Chieti. Sindaco Di Primio – Nota – Assemblea Aca, il Pd folgorato sulla via di Damasco

11 settembre 2013 00:560 commentiViews: 9

Il Sindaco di Chieti, Umberto Di Primio, all’esito dell’assemblea informale Aca, convocata nella giornata di ieri, a Pescara, per discutere del seguente ordine del giorno “Futura Governance Aziendale – Analisi ed Indirizzi”, ha emesso la seguente nota.

«Che bello vedere tanti sindaci folgorati sulla via di Damasco o “su via dall’Aca”.

Di Cristoforo e questo Cda io no l’ho votato e con me Pescara, Montesilvano e San Giovanni Teatino, a votarlo, invece, nel corso dell’assemblea dello scorso anno, furono, contrapponendosi alle richieste che venivano anche dal sottoscritto, le Amministrazioni di: Abbateggio, Alanno, Arsita, Atri, Bisenti, Brittoli, Bolognano, Bucchianico, Casalincontrada, Castiglione M.R., Castilenti, Catignano, Civitella Casanova, Collecorvino, Corvara, Cugnoli, Elice, Francavilla, Lettomanoppello, Loreto Aprutino, Miglianico, Montebello di B., Ortona, Penne, Pescosansonesco, Pianella, Pietranico, Pretoro, Ripa Teatina, Roccamontepiano, Rosciano, Silvi, Tollo, Turrivalignani, Vicoli.

L’azione, oggi, di questi amministratori, è tardiva e ha il sapore di chi, all’interno dello stesso partito, vuole scalzare chi c’era prima per introdurre nuovi manovratori all’interno dell’Azienda. Come al solito il partito dell’Acqua, il Pd, non si smentisce e fa subire ai cittadini l’ennesima guerra interna, una guerra fra bande e correntizia per conquistare il potere e la gestione dell’Aca.

Il nostro obiettivo è sempre stato quello di ripulire l’Azienda Acquedottistica dalle infiltrazioni della politica che fino ad oggi l’hanno inquinata. Bisogna cambiare rotta radicalmente. Basta con una gestione politicizzata, consegniamo all’Assemblea il ruolo di controllo e di indirizzo ed affidiamo il risanamento dell’Aca e la sua gestione, anche se questo dovesse voler dire modificare regolamenti e statuto, ad un tecnico che amministri managerialmente e con precisi obiettivi questa azienda.

Aspettiamo che il giudice, al quale il Comune di Chieti e quello di Pescara hanno fatto ricorso, indica una “vera” assemblea e in quella sede, dopo aver sfiduciato il Cda, si proceda alla scelta di nominare un organismo serio, un “amministratore delegato” che possa gestire l’Aca innanzitutto risanandola, bandendo, per sempre, la becera spartizione politica che ha ridotto questa azienda ad un carrozzone “utile” a produrre debiti, ad assumere gli amici degli amici e a creare disservizi.

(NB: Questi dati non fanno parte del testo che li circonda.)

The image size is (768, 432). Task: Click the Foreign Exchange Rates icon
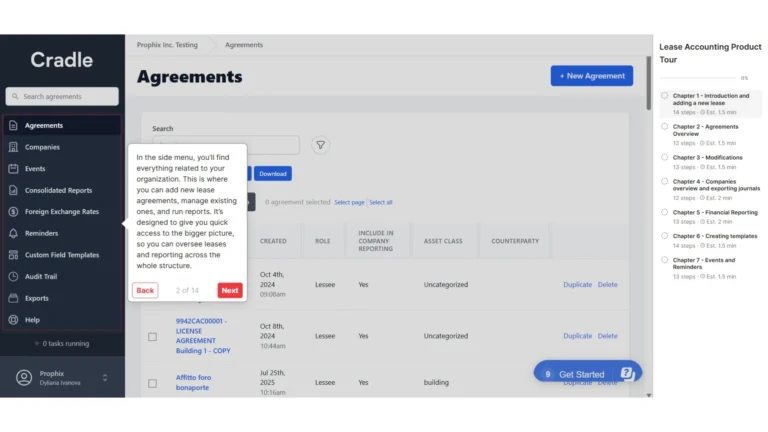point(13,212)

Spero che la intempestiva quanto abnorme comunicazione di riduzione dell’acqua, giuntami questa mattina, non sia una minore erogazione “repressiva”. Ho chiesto, per questo, all’Aca di sapere da quando a quando avverrà tale riduzione, lamentando che in questi giorni si avverte già una minore fornitura, di quanto sarà ridotta l’erogazione e a quali Comuni spetterà la medesima sorte, visto che in tale comunicazione si parla di territorio servito dall’Aca.

Di tutto quello che sta accadendo, dei gravi disagi a cui sono costretti i cittadini, ho voluto informare il Signor Prefetto di Chieti, perché dall’alto della sua carica adotti, anche’egli, ogni provvedimento utile a tutelare i diritti dei cittadini».